James Dahlman, assistant professor in the Wallace H. Coulter Department of Biomedical Engineering at Georgia Tech and Emory, and a researcher in the Petit Institute for Bioengineering and Bioscience at Georgia Tech, is one of this year’s four winners of the 2020 Outstanding New Investigator Award given by the American Society of Gene & Cell Therapy (ASGCT).
He is also the recipient of the Outstanding Achievement in Early Career Research 2020 award given by the Georgia Institute of Technology.
Dahlman's laboratory works at the interface of drug delivery and genomics by applying "big data" and "technology development" approaches to nanomedicine. Dahlman and his students have developed DNA barcoded nanoparticles to measure how hundreds of nanoparticles deliver mRNA and siRNA in multiple cell types in vivo, all from a single animal. Since late 2016, the lab has used this approach to quantify more than 4,500 nanoparticles in vivo, thereby identifying nanoparticles that target new cell types without ligands. His lab hopes to apply systems biology approaches to nanomedicine, in order to improve the efficacy of gene therapies and identify genes acting as master regulators of nanoparticle delivery in vivo.

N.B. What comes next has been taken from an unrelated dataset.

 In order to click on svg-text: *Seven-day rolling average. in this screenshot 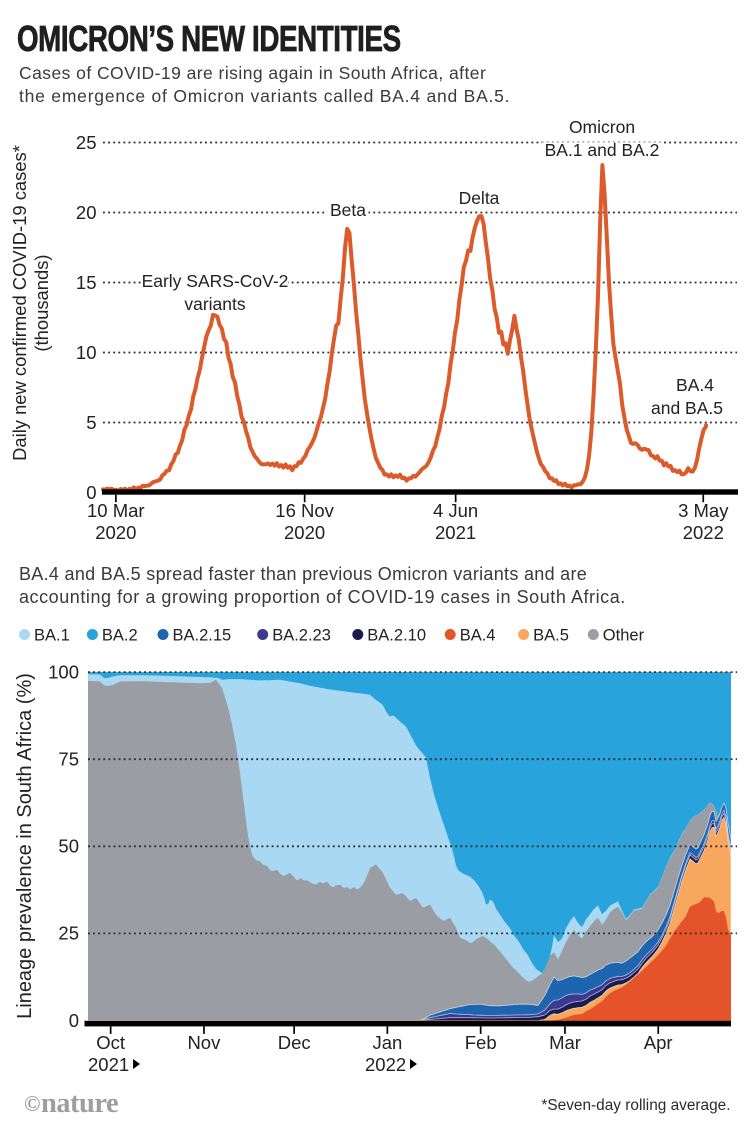, I will do `click(636, 1106)`.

Dahlman explained that using DNA barcodes allows researchers to overcome what had been a laborious and time-consuming process. Now hundreds of different nanoparticle types can be tested at once to see which are more effective to safely deliver drugs. His research has spawned the creation of a new company called GuideRX.

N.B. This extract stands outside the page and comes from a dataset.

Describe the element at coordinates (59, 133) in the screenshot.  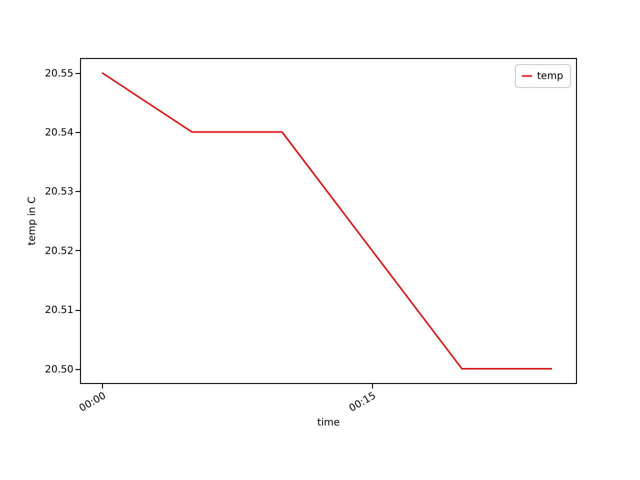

About ASGCT: The American Society of Gene & Cell Therapy is the primary professional membership organization for gene and cell therapy. The Society's members are scientists, physicians, patient advocates, and other professionals. Members work in a wide range of settings including universities, hospitals, government agencies, foundations, and biotechnology and pharmaceutical companies.

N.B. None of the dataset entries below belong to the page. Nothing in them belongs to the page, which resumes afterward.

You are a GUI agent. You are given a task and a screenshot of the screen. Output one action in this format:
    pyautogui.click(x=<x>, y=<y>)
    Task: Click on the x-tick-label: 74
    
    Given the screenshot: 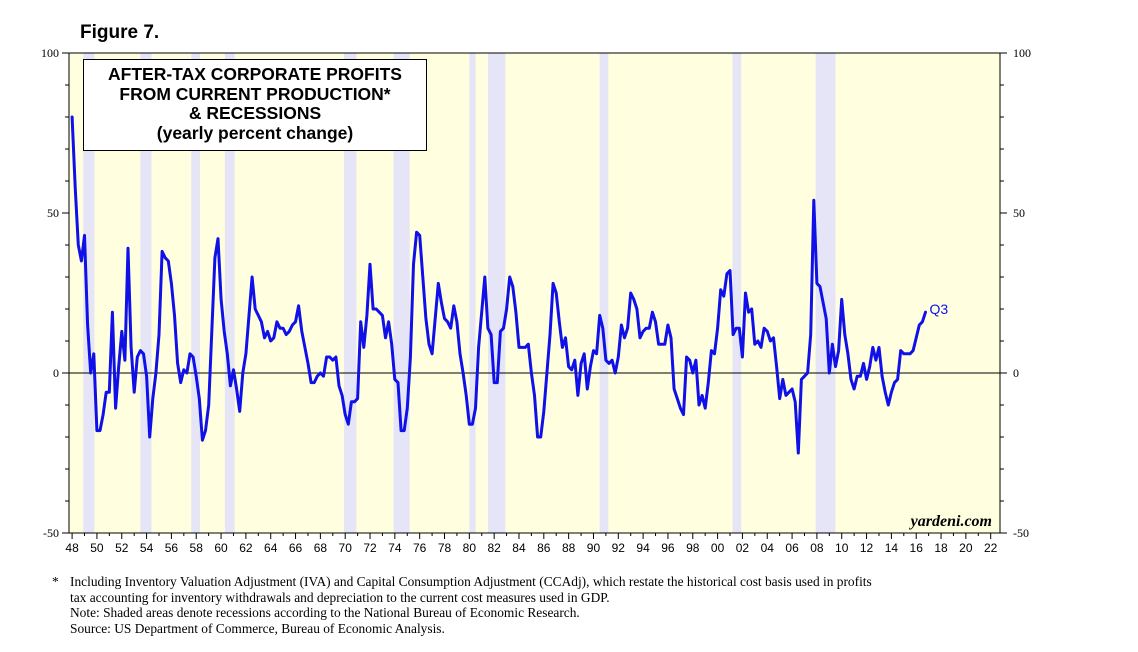 What is the action you would take?
    pyautogui.click(x=395, y=548)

The mission of ASGCT is to advance knowledge, awareness, and education leading to the discovery and clinical application of genetic and cellular therapies to alleviate human disease. ASGCT's strategic vision is to be a catalyst for bringing together scientists, physicians, patient advocates, and other stakeholders to transform the practice of medicine by incorporating the use of genetic and cellular therapies to control and cure human disease.